Thursday, October 22, 2009

Clock in. Turn off mind.

I heard something very troubling while shopping at Kohls the other day. (We were doing our part to stimulate the economy.) We ran into a friend who shared a story from her work. She heard one of her coworkers speaking with a production associate: “We pay you from the shoulders down not the shoulders up.”

I call bull shit.

Sorry to be blunt, but that is one of the saddest things that I have ever heard in my life.

Yet, unfortunately, that is what manufacturing runs the risk of doing to people. Manufacturing can turn people into work horses – creatures just plodding away pulling the plow. That is not how we are designed. I don’t care if we are talking about chemists, janitors, teachers, garbage people, farmers, receptionists, dentists, or librarians. We have minds. We should use them.

I recently had a conversation with one of my coworkers. As seems to happen so frequently now, it started out with me asking a question:

“Why does the level of this tank change all of the time?”

Response:

“Well, I’ve been told it is because we change the valve settings?”

“I’ve been told?”

Stop right there. Notice the question. I didn’t ask what for what he had been told. I asked why the level in the tank changes. Level changes in tanks suggest volume changes. Volume changes suggest concentration changes.

It turns out that the concentration did change.

The volume in the tank had changed.
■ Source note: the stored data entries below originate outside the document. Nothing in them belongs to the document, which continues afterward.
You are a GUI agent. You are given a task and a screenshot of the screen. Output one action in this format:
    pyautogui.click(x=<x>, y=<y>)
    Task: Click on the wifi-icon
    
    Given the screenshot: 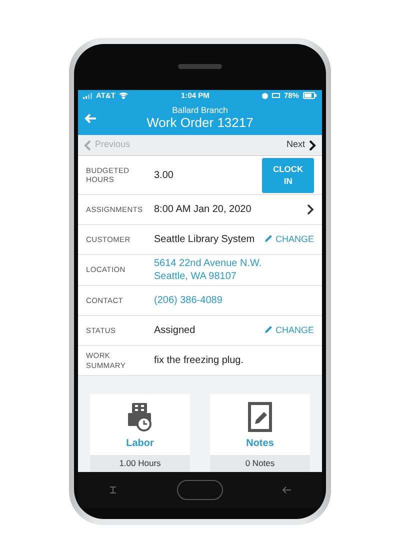 What is the action you would take?
    pyautogui.click(x=124, y=96)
It had nothing to do with changing valves. It had nothing to do with what someone else had said. It had everything to do with people not knowing how to maintain the evaporative losses of the system.

It is time for change.

It is time for manufacturing to honor the fact that people have brains.

1 comment:

Don said...

Right on Todd. Sadly, I think the "turn off mind" problem exists in all fields of employment/occupation.